記者会見

河野外務大臣臨時会見記録

(平成30年5月24日(木曜日)17時49分 於:メキシコ・メキシコシティ)

冒頭発言

 初めての中南米訪問の最後を締めくくる今日は,ビデガライ外務大臣と会談を致しました。ビデガライ外務大臣とは昨年9月の国連総会,それからブエノスアイレスのG20でお目にかかって三回目となります。会談では外交関係樹立130周年を迎えて基本的価値を共有する日本とメキシコが戦略的グローバルパートナーシップのもと,より一層関係を強化し連携していくことを確認致しました。特に,自由貿易の旗頭としてアジア太平洋地域において水準の高い貿易投資の枠組みを構築するためのTPP11を含め様々な連携をしてきている中で,参加国中一番乗りとなりましたメキシコのこのTPP11協定の承認を早期発効に弾みをつけるという意味から高く評価しているという旨,申し上げました。また,日本企業がグローバルな製造拠点として,メキシコに注目をしており,昨年の進出企業は1,182社に至っている,本当に密接な経済関係ができつつあるというふうに思います。大臣からはNAFTAの再交渉において日本企業の利益に配慮するというご発言もあり,私の方から感謝を申し上げました。その他,北朝鮮を含む国際情勢,あるいはベネズエラを筆頭とする地域情勢,あるいはAIなどを巡る問題について様々意見交換を致しました。今後メキシコと一層の連携をしていきたいというふうに思います。なお,トランプ大統領から金正恩委員長宛の書簡が発出されましたが,重要なことは米朝の首脳会談が開催されることそのものではなくて,この会談が核ミサイルそして,拉致問題が進展するそういう機会となることだと思います。引き続き日米,あるいは日米韓,連携をしてこの北朝鮮問題にしっかり当たって参りたいというふうに思います。私からは以上です。

質疑応答

【記者】北朝鮮問題,まさに米朝の首脳会談の関係でお伺いしますけれども,トランプ大統領として今回そういう判断をされたということに関して,率直にまずどういうふうに大臣として思われましたか。
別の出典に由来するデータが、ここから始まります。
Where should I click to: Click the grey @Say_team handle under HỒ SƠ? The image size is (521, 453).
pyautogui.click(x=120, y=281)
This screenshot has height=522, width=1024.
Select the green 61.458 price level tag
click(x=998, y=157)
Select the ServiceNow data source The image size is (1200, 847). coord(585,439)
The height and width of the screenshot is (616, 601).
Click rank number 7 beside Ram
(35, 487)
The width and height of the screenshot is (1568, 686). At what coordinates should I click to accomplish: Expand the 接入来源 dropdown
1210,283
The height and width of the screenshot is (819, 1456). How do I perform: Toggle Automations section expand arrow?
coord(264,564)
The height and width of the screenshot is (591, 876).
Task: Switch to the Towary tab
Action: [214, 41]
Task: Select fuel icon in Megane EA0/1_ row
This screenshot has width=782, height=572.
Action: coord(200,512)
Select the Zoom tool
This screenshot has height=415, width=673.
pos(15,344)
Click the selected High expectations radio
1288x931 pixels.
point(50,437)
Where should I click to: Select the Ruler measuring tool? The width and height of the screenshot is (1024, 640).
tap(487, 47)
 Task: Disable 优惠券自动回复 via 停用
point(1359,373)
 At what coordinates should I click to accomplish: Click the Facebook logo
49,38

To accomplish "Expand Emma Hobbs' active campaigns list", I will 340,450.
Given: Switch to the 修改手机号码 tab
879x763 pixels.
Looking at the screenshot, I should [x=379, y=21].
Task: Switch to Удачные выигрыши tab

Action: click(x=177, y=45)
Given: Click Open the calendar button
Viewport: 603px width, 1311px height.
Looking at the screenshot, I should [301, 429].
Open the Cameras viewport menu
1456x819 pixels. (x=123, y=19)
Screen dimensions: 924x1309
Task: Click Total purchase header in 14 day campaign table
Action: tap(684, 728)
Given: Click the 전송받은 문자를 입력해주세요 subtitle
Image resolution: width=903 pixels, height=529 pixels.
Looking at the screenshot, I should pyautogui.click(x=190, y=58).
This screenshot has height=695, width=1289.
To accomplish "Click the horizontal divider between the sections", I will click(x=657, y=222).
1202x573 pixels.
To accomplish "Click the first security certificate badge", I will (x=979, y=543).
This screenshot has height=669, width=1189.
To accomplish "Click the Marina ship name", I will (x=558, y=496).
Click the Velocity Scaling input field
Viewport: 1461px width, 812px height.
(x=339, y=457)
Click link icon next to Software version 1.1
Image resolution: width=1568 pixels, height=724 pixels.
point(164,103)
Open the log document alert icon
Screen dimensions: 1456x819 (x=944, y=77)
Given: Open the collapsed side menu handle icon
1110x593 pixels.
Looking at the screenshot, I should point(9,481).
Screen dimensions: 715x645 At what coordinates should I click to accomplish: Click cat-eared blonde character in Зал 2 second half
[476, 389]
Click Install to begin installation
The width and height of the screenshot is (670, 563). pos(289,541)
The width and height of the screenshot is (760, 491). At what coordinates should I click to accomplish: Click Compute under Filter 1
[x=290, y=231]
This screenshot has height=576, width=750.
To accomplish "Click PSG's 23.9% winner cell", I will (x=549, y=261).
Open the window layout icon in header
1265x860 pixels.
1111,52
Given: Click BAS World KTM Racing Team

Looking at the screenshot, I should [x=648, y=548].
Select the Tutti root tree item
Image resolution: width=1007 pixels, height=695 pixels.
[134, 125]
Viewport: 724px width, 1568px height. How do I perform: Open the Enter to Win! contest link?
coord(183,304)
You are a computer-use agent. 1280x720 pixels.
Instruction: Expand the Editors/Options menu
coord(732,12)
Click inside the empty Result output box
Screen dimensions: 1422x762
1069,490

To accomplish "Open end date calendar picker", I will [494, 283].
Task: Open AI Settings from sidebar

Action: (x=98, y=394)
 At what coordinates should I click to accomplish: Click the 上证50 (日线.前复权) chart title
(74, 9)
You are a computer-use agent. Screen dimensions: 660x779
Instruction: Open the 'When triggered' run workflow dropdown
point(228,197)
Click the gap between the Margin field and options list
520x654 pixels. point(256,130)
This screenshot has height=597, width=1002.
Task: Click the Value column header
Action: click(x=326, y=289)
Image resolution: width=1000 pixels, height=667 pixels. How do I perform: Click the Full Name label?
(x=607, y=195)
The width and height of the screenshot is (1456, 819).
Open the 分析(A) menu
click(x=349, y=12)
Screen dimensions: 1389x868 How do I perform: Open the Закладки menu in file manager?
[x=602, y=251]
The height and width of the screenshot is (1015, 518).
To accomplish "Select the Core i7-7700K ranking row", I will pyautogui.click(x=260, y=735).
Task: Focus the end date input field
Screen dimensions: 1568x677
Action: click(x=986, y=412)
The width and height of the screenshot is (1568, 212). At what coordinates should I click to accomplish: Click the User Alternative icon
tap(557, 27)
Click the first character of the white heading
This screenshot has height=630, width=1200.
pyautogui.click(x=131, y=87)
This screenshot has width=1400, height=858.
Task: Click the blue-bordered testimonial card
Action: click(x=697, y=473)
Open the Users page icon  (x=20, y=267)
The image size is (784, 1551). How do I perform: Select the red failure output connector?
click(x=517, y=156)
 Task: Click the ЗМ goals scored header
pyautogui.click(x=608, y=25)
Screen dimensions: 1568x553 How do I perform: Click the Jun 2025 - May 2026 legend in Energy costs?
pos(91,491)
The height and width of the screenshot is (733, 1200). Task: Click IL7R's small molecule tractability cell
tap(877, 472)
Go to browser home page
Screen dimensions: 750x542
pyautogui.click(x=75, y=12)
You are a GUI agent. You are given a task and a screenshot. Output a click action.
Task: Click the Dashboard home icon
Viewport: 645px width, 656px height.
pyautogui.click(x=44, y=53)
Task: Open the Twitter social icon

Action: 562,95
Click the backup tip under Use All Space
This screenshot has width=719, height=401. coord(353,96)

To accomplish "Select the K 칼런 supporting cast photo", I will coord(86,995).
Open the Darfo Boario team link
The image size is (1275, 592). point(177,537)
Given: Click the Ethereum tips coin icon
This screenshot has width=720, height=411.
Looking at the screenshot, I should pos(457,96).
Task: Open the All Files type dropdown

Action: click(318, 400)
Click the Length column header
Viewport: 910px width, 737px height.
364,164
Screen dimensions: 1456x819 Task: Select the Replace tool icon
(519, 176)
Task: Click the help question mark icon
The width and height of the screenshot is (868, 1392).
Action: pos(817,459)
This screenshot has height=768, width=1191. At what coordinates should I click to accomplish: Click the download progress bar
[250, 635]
【河野外務大臣】会談をやって成果が出ないでは意味がありませんし,会談をネタに北朝鮮が様々なゲームを仕掛けてくるということでは,会談自体の意味がないんだろうと思います。北朝鮮の非核化に向けて,あるいは拉致問題の解決に向けて,しっかりした首脳会談ができるように日米連携をしてまいりたいというふうに思います。

【記者】この間,北朝鮮側から非難であるとか,そういった言葉の応酬みたいなのもあったというのをアメリカ政府,ポンペオ長官,おっしゃってましたけれども,非核化ということに関して言えば,完全な非核化を求めているものの実現が遠のいたと,そういうふうにお感じになりますか。

【河野外務大臣】もともと米朝首脳会談の中で北朝鮮がどのようなことにコミットするかというのを注目しておりましたが,最近の情勢から見て,とてもそうしたことにつながらないという判断があったのではないかというふうに思います。しっかりとした準備をし,北朝鮮が現実の非核化にコミットできる,そういう情勢のもとで,首脳会談をしっかりと開催していただきたいというふうに思っておりますし,日本としても引き続き果たすべき役割を,日米連携する中で果たしていきたいというふうに思います。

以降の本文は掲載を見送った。